Tomorrow is my dad’s 85th birthday and as we are getting ready, I realized that I’ve never shared my family’s favorite chocolate cake recipe. This is a from scratch recipe, but it’s so easy, you’ll never use a mix again. It’s yummy with butter cream frosting and cream cheese frosting (my husband’s fav) but it’s heavenly with German chocolate frosting.

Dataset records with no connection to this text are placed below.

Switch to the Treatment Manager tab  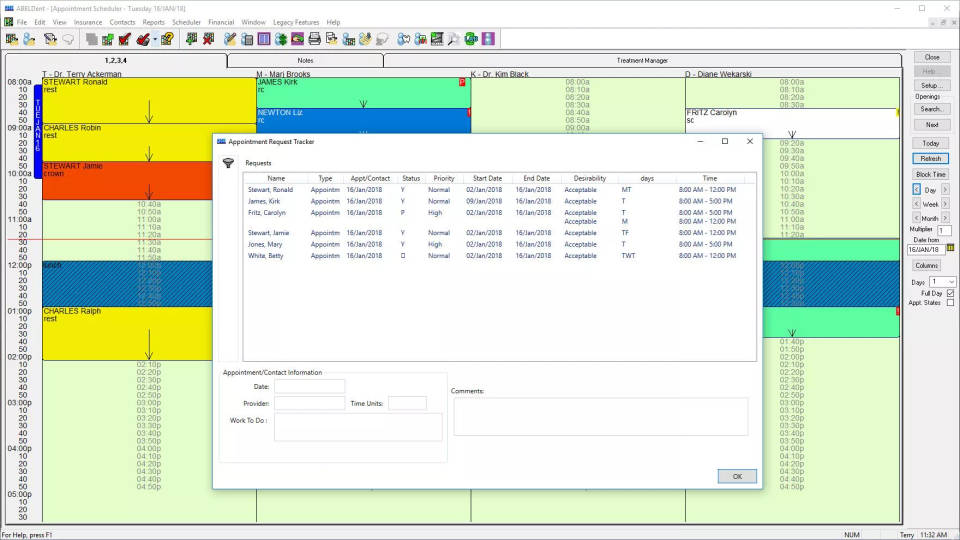(642, 61)

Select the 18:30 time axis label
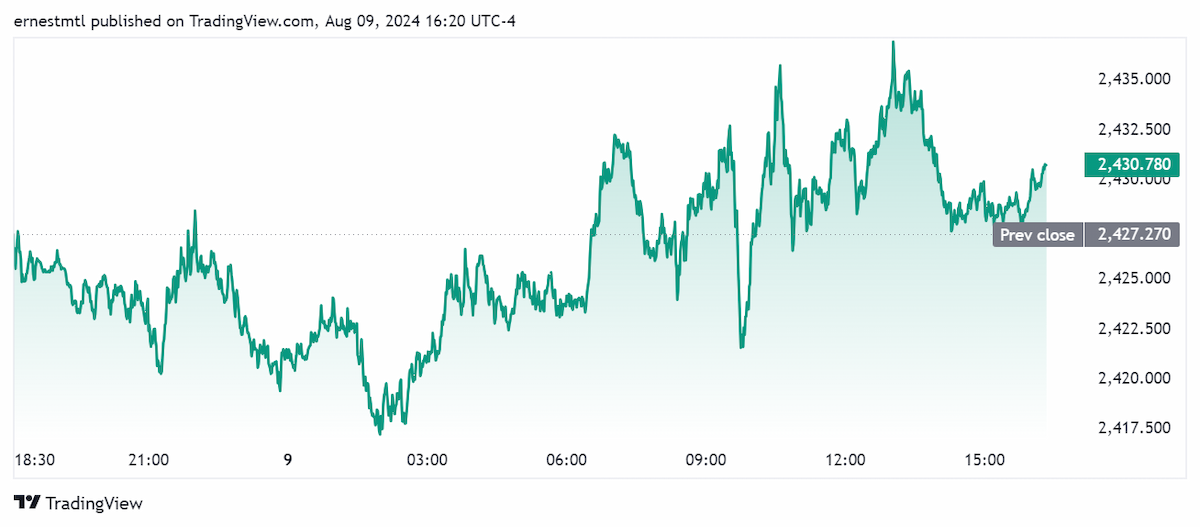pos(34,460)
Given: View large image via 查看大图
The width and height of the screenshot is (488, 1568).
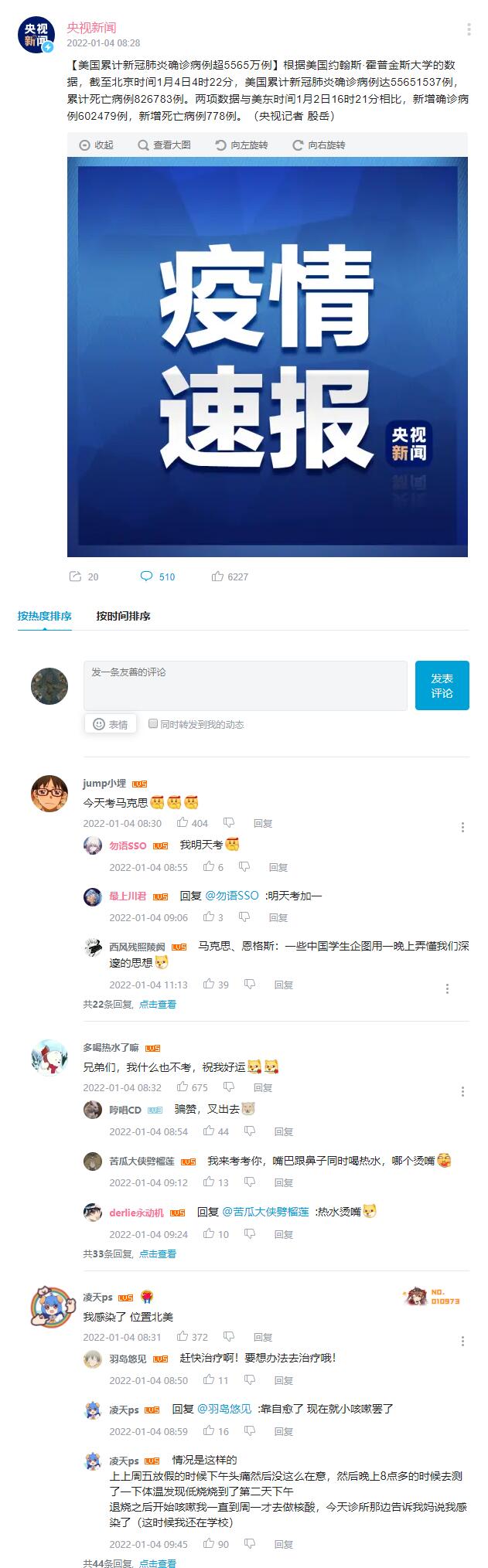Looking at the screenshot, I should pos(164,145).
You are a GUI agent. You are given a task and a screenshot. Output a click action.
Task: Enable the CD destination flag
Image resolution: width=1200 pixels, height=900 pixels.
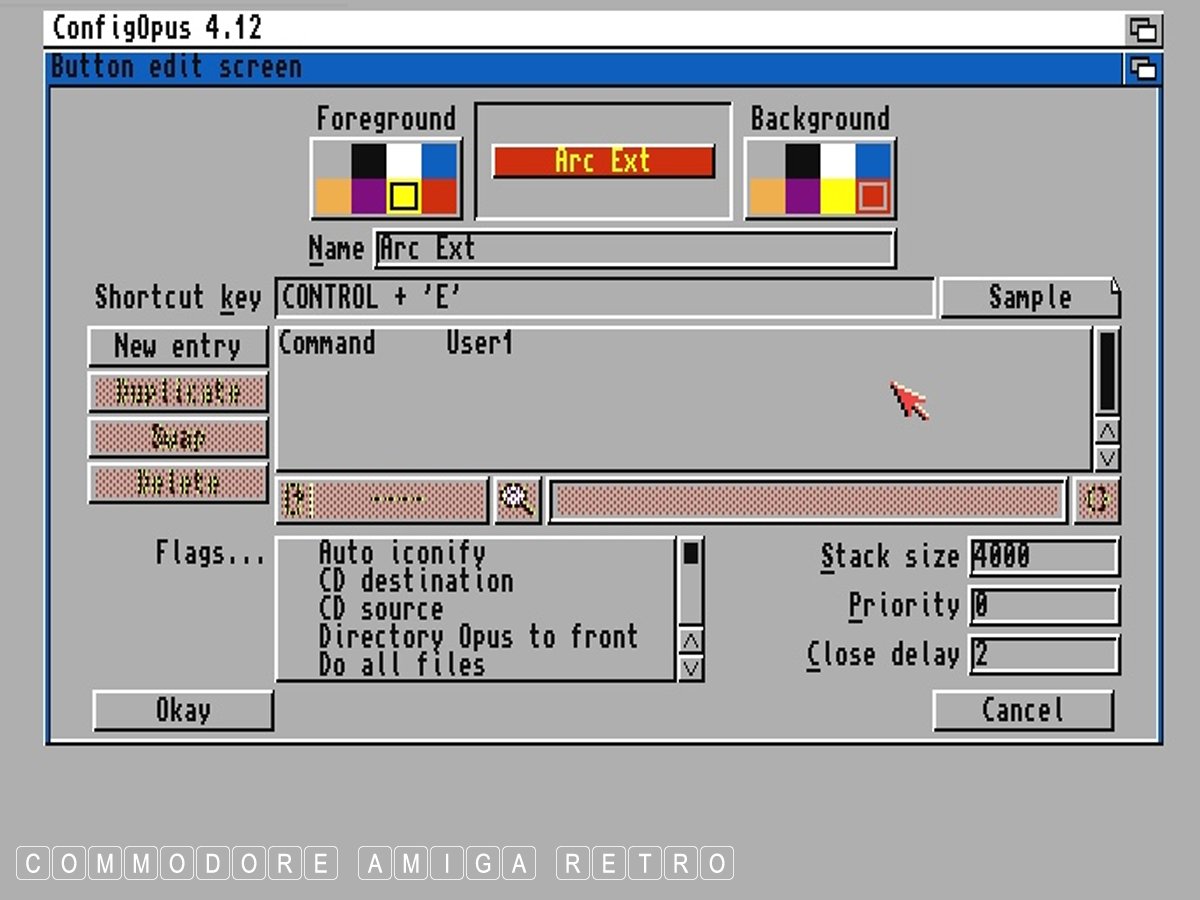[x=415, y=581]
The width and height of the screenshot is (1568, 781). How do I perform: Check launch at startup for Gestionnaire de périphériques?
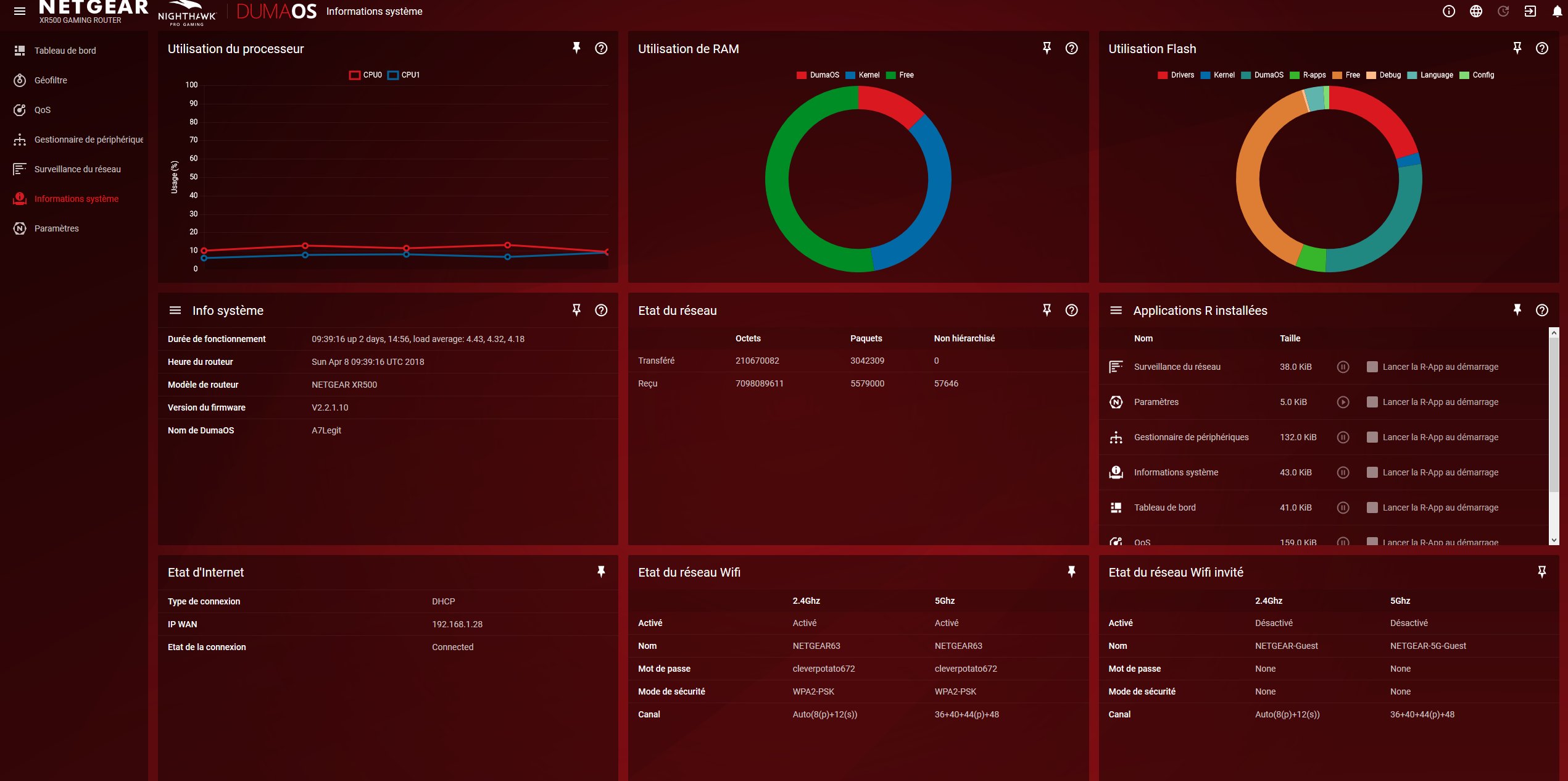(1372, 437)
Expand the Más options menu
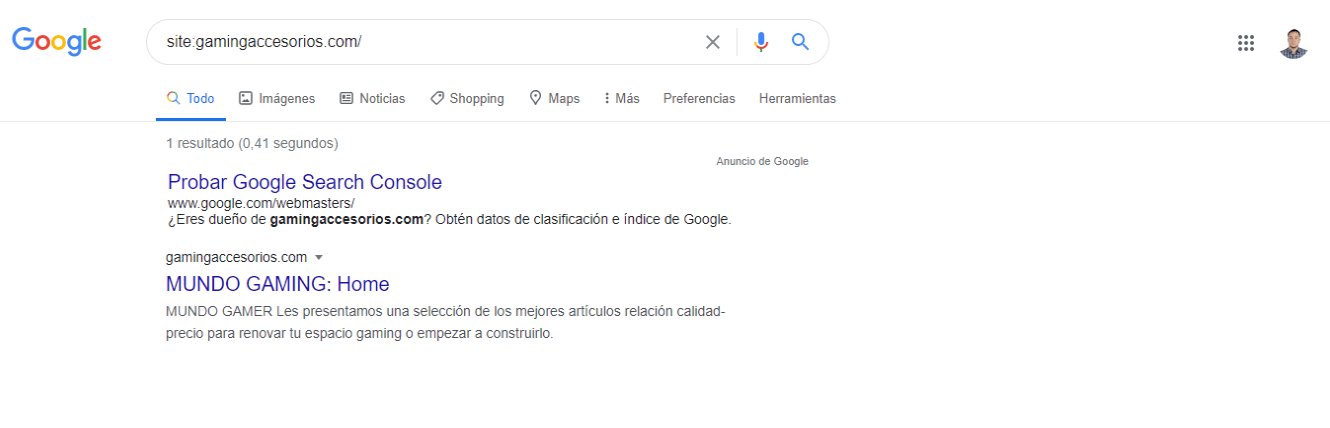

I have no idea where my mom originally came across this recipe, or I would happily give credit. If you try this cake for a celebration, I’d love to hear about it — and see your photos!

Real Crazy Cake

Easy chocolate cake that doesn't need eggs.
Prep Time30 mins
Cook Time35 mins
Course: Dessert
Servings: 12
Author: Jennifer Needham


  • 8" round cake pan(s)
  • Large mixing bowl
  • Measuring cups
  • Measuring spoons
  • Large whisk


  • cup flour
  • 3 tbsp cocoa
  • 1 cup sugar
  • 1 tsp baking soda
  • 1 cup water
  • ½ tsp salt
  • 1 tsp apple cider vinegar
  • 1 tsp vanilla extract
  • 5 tbsp canola oil
  • Pam for baking OR flour and Crisco


  • Sift dry ingredients into large mixing bowl.
  • Make 3 depressions in mixture with the back of a spoon.
  • Pour vinegar in one depression, vanilla in the second and canola oil in the third.
  • Pour water over all, then mix well until smooth.
  • Pour into a greased and floured 8-inch baking pan.
  • Bake at 350 degrees for 35 minutes or until a toothpick inserted in the center comes out clean.


Makes ONE layer of cake. You will need to double the ingredients for a two-layer cake.
Makes 12 – 15 cupcakes.
This recipe is great with German chocolate cake frosting, vanilla buttercream, or cream cheese frosting.
This is a very moist cake, so buttercream frosting will pick up cake crumbs unless you do a crumb coat before the final frosting coating.